Comfortable controllable constancy
Assuming everything stays the same in a given deployment, SAP IT estates are generally very stable instances of technology. Crucially here, we’re talking about SAP Cloud deployments. For customers coming from on-premises environments to this new universe of technology, that constancy and predictability is a welcome standard upon which they can start to function and innovate.

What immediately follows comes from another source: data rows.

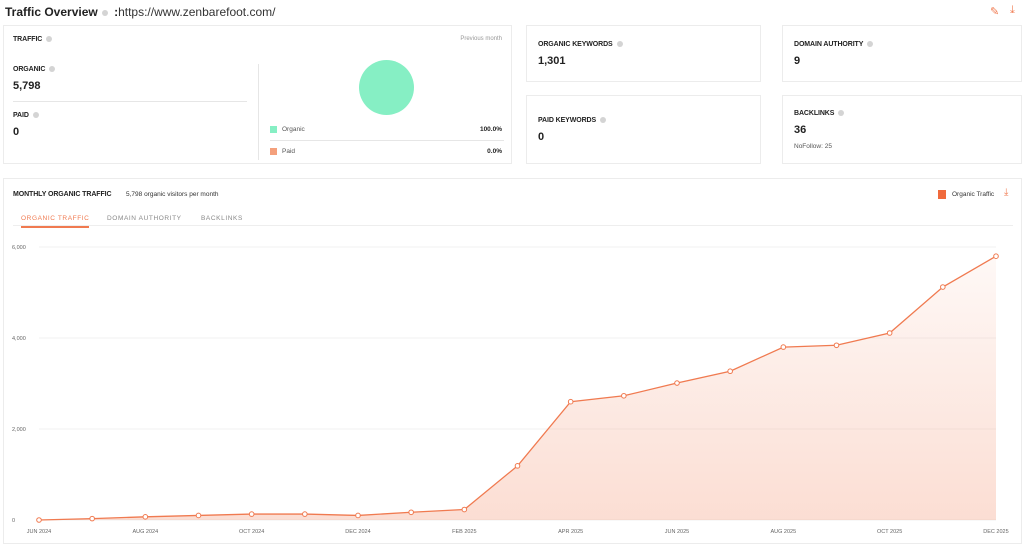 The height and width of the screenshot is (547, 1024). Describe the element at coordinates (16, 132) in the screenshot. I see `paid-value: 0` at that location.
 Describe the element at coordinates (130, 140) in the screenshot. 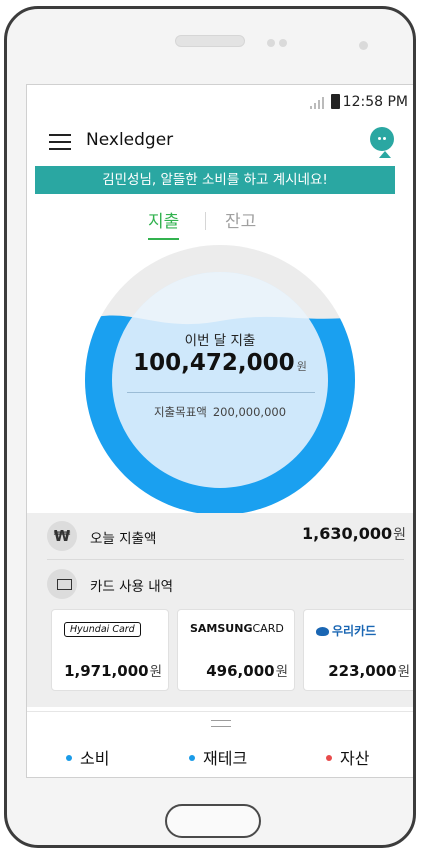

I see `app-title: Nexledger` at that location.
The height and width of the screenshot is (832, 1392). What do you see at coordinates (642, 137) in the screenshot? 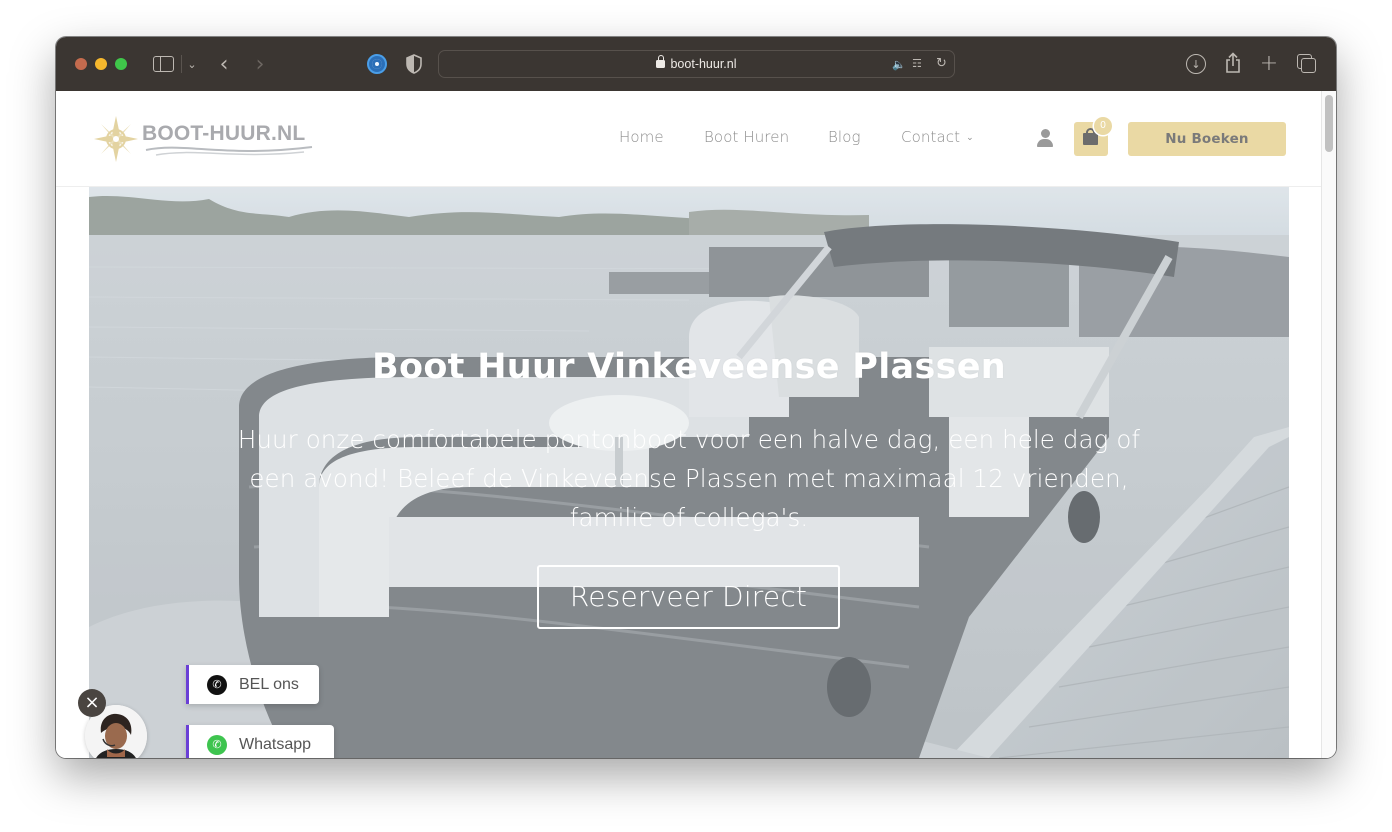
I see `nav-home: Home` at bounding box center [642, 137].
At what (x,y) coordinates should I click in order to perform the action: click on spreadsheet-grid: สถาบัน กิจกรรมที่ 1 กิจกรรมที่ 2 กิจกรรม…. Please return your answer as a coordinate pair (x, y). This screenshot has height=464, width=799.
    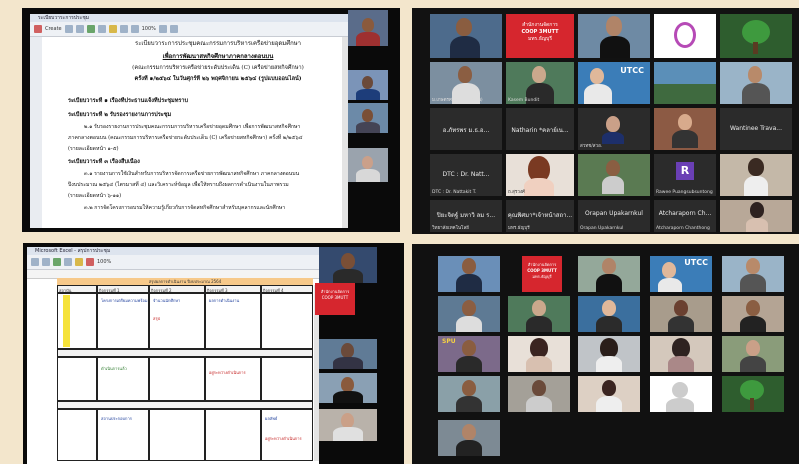
    Looking at the image, I should click on (185, 373).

When you think about the various services that any company will consume, the basic trinity is composed of storage, networking, and compute. Of these, networking is the most consistent and solid, compute is relatively consistent, but storage can be the cost that balloons the most if a lot of extra backups are performed. In this scenario, we would make sure we know what the rationale is behind the additional storage costs and look to examine whether additional backups are being performed erroneously, or perhaps where old redundant data is still being stored.
One of the higher costs that can surface time and again are egress charges, i.e., when a customer wants to move from one Cloud Services Provider (CSP) data center to another, whether that’s to an analytics engine, or to some Cloud service with highly optimized transactional throughput capabilities, or perhaps to another CSP’s data lake. Most providers will make sure that it’s free (or as good as free) to get your data up to the Cloud but moving it elsewhere generally comes with a surcharge.
Payment shapes & constructs
When it comes to operating costs, things have obviously changed in the world of Cloud. In the old world, we used to have to think about ground rent, insurance, utility costs, and all the other charges associated with physically keeping the lights on in order to figuratively keep the business’s lights on. Now that we have moved from the physical to the virtualized world of Cloud computing, those costs have shifted and now exist as an element of the charges levied by the CSP who encapsulates them in their billing systems.
If we think about when these costs surface, it will generally depend on the commercial constructs that a customer opts for with their Cloud provider. While some customers will pay monthly, quarterly or bi-annually, other contracts, such as those based on ‘reserved instances’, will feature up-front payments in lump sums.
Keeping your eyes on the cost horizon
We know that in real terms, customers’ mindsets are often just focused on getting to the Cloud. With all the fireworks and distractions that this entails, it can be hard for customers to think about their short, medium to longer-term cost cycles. However, organizations moving to Cloud are starting to realize that their cost curves come down in years two and three of a deployment. From this, we can say that TCO calculations are becoming more mature – and this is a maturity that is happening in line with the wider maturity of Cloud itself and the way organizations use it.